Assassinio Politkovskaja, il killer era una donna?

Anna Politkovskaja

Le indagini per l’assassinio di Anna Politkovskaja rischiano seriamente di ripartire da zero: il legale di Rustam Makhmudov, il ceceno in carcere con l’accusa di aver materialmente compiuto il delitto, ha annunciato che il DNA ritrovato sulla pistola usata per uccidere la giornalista della Novaja Gazeta non apparterrebbe al suo assistito. La prova sarebbe contenuta in un referto, non ancora reso pubblico, stilato dagli esperti del Centro per gli Esami Forensi del Ministero della Giustizia (una sorta del nostro RIS): dalle analisi emergerebbe infatti che il DNA estratto da tracce di sudore presenti sull’arma non solo non coinciderebbe con quello di Makhmudov, ma addirittura conterrebbe caratteristiche di un individuo di genere femminile.

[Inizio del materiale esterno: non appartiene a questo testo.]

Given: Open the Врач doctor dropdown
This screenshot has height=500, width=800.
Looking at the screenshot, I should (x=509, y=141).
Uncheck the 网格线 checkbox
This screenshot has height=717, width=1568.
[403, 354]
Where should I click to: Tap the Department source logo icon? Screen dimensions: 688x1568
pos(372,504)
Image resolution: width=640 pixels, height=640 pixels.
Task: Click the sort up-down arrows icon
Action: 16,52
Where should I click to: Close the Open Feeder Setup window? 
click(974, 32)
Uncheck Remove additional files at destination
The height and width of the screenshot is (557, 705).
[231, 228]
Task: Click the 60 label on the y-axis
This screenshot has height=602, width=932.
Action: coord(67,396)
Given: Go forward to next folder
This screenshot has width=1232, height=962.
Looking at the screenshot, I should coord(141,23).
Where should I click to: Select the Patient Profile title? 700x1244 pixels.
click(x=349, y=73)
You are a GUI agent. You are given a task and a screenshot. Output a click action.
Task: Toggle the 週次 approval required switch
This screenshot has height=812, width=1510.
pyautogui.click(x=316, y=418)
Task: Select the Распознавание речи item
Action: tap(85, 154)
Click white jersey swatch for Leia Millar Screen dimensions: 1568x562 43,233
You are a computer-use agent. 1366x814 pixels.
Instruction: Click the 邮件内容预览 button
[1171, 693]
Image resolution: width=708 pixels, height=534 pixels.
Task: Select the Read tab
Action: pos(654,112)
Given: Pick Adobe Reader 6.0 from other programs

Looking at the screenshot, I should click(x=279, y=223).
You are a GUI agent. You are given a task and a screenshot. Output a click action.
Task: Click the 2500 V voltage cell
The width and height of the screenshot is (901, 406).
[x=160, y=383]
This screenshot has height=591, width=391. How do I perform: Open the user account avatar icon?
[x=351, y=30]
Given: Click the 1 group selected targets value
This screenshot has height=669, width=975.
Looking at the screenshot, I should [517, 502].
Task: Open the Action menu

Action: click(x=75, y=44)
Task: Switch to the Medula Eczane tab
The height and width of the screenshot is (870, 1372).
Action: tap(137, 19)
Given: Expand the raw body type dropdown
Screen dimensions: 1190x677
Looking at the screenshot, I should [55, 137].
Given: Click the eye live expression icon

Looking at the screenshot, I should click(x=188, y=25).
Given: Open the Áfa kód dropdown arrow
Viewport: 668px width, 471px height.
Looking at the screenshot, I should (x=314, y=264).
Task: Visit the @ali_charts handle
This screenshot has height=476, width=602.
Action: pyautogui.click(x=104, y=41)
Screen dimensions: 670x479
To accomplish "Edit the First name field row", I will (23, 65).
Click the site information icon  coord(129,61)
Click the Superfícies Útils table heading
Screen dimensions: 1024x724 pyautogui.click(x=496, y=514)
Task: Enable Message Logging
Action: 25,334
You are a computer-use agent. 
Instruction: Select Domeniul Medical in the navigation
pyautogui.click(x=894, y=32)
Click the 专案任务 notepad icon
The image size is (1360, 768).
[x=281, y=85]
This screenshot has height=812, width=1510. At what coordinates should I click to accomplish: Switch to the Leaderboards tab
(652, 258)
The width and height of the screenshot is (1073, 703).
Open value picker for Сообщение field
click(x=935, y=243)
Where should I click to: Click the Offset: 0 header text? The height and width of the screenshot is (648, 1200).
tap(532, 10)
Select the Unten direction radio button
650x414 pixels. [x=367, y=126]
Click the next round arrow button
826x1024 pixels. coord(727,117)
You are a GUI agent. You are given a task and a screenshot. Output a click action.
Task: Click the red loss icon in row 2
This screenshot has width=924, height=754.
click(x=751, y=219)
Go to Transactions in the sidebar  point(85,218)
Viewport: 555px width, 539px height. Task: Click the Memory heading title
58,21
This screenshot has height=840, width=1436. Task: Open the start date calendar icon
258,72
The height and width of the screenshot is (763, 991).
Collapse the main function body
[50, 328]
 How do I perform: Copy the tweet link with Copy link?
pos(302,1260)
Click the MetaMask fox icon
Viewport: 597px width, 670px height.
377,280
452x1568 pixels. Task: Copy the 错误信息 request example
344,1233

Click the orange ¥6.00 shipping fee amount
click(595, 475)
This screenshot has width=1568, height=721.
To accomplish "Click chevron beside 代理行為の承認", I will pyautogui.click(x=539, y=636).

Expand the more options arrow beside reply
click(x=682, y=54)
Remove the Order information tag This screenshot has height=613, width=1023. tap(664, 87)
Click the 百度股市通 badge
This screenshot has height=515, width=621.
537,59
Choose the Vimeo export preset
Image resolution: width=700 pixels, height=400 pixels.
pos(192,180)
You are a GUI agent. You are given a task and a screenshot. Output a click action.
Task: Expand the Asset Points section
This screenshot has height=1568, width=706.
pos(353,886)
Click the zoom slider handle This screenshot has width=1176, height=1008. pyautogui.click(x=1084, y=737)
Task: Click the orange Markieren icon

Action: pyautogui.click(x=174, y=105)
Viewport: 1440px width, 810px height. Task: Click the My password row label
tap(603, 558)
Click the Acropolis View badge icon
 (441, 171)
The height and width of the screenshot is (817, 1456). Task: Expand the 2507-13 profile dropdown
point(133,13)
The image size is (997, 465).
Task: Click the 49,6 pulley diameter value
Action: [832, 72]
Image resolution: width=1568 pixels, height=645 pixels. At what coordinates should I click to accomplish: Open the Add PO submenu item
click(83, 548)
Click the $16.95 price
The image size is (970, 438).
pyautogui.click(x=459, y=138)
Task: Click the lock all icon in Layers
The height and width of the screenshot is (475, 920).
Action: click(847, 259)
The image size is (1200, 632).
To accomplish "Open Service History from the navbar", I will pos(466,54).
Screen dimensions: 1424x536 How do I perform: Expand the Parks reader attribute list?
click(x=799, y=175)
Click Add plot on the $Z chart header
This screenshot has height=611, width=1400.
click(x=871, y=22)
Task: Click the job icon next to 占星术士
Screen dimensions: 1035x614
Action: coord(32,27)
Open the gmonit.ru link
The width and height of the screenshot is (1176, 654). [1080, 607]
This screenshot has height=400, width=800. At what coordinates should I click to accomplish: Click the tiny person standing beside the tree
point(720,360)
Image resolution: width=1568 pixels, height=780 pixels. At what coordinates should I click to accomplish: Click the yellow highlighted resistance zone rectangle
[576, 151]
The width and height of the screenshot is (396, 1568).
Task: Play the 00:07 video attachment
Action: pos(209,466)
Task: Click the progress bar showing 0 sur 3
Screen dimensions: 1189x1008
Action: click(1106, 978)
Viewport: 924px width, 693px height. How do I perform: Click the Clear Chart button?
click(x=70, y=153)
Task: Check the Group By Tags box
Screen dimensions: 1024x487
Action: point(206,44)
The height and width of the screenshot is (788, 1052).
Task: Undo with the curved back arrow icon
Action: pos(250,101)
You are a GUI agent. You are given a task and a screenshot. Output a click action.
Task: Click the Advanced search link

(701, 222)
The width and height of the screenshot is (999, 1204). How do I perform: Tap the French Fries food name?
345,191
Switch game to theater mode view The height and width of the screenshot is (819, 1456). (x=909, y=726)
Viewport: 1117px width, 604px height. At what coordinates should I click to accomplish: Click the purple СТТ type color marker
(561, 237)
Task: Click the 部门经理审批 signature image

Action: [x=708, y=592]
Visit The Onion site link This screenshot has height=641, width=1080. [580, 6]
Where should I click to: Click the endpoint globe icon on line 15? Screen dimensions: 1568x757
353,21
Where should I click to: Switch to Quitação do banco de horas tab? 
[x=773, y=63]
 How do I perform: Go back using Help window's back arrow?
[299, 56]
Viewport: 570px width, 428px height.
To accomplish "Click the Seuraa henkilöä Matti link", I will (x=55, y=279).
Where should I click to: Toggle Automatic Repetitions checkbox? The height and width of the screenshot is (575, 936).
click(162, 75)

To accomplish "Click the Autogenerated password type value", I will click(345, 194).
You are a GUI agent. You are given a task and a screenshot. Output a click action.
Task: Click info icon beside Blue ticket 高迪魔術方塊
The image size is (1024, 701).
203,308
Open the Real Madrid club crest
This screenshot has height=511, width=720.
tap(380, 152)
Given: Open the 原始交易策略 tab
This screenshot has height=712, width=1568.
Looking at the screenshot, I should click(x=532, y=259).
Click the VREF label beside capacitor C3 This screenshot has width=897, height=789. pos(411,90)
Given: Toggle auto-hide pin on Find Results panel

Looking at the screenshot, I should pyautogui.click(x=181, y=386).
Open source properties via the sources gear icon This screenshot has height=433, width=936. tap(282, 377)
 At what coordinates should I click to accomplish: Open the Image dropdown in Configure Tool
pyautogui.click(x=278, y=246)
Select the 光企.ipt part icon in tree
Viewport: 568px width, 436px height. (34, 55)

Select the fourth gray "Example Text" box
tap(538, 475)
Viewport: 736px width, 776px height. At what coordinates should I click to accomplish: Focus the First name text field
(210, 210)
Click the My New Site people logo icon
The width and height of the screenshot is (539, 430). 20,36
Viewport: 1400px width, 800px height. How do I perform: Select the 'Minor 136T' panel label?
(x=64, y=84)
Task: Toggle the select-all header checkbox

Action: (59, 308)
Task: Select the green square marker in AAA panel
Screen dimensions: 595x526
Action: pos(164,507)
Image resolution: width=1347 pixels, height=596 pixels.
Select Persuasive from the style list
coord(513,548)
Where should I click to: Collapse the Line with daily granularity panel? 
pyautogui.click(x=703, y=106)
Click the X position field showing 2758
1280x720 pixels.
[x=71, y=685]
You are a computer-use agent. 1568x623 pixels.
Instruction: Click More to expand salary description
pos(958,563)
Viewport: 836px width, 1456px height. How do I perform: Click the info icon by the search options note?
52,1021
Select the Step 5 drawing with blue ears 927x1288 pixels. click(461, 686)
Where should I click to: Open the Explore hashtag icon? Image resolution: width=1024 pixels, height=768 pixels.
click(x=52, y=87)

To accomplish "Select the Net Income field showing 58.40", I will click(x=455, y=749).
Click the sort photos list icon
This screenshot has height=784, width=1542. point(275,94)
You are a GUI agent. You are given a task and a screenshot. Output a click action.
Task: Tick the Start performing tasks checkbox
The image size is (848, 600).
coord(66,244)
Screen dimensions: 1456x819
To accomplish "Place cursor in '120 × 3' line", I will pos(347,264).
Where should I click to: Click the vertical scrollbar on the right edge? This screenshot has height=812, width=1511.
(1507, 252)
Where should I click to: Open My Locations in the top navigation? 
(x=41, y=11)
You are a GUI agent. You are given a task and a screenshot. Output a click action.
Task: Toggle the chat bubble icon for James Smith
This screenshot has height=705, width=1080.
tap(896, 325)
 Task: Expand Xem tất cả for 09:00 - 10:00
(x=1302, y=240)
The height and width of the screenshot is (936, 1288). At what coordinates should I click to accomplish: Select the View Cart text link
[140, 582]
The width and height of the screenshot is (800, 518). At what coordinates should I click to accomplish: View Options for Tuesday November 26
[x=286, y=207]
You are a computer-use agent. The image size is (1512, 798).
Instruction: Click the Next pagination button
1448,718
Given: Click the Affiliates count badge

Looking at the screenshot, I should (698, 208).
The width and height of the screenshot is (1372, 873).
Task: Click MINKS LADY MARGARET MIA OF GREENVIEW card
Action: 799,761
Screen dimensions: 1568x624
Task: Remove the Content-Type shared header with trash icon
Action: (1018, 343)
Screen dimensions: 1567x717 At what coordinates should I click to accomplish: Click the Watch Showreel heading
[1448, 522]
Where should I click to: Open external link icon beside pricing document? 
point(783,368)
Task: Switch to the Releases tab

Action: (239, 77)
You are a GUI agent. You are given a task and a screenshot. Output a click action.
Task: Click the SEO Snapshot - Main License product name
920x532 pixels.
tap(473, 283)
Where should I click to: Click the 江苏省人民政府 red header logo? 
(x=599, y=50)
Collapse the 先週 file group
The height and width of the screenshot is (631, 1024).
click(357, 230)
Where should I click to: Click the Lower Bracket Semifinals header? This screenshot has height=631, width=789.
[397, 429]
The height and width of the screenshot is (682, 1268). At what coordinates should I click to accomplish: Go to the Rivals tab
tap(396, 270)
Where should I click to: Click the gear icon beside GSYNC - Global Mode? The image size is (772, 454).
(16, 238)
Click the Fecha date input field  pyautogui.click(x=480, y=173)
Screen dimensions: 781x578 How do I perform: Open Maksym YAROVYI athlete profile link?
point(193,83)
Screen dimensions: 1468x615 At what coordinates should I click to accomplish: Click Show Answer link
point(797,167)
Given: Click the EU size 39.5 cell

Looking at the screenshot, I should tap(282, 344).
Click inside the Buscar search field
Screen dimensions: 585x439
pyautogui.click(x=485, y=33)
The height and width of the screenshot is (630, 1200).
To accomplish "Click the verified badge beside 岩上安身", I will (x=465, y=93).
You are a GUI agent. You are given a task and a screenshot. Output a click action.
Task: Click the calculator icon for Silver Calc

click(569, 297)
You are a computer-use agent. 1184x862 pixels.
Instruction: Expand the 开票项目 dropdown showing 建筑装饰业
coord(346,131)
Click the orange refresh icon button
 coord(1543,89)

Questo risultato si avvicina molto a quanto la difesa di Makhmudov ha sempre asserito, ovvero che la prova-DNA, su cui si regge l’impianto accusatorio, sarebbe fasulla: “E’ stato chiaro fin da subito che quel DNA non era di Makhudov – ha dichiarato all’agenzia Interfax il suo avvocato Murad Musaev – poichè dagli esiti delle precedenti analisi non si riuscì a dimostrare se questo appartenesse realmente ad un uomo” .  Ma di questi loro dubbi gli esperti non fecero menzione nel loro primo referto, eppure, sottolinea l’avvocato, si trattava di un particolare fondamentale, proprio perchè l’ultima immagine di Anna Politkovskaja in vita, ripresa da una telecamera di sorveglianza, mostra la giornalista seguita da una donna con lunghi capelli biondi.
Subito dopo il suo arresto, avvenuto in Cecenia lo scorso 31 maggio, il DNA di Makhmudov venne messo a confronto con quello ricavato dall’arma usata dal killer, e l’esito positivo sembrò finalmente dare un volto al killer di Anna Politkovskaja. Ma alla luce degli ultimi eventi, il miliziano ceceno potrebbe essere stato solo un capro espiatorio per chiudere un caso piuttosto imbarazzante per il Cremlino.

All’innocenza di Makhmudov la famiglia della giornalista uccisa non crede: “i killer professionisti rimuovono le loro tracce dalla pistola, e quel DNA potrebbe benissimo appartenere a una donna che ha maneggiato in passato l’arma”, è il secco commento del figlio della Politkovskaja, Jurij, secondo cui questa nuova prova non costituirà alcun punto di svolta nelle indagini, poichè ad inchiodare il presunto killer ceceno ci sarebbero altre prove schiaccianti.

Anna Politkovskaja venne assassinata nell’androne del suo palazzo il 7 ottobre 2006: dalle pagine del suo giornale aveva raccontato al mondo le atrocità della guerra in Cecenia, creandosi così molti nemici sia nel governo di Razman Kadyrov, sia tra i vertici militari del contingente russo.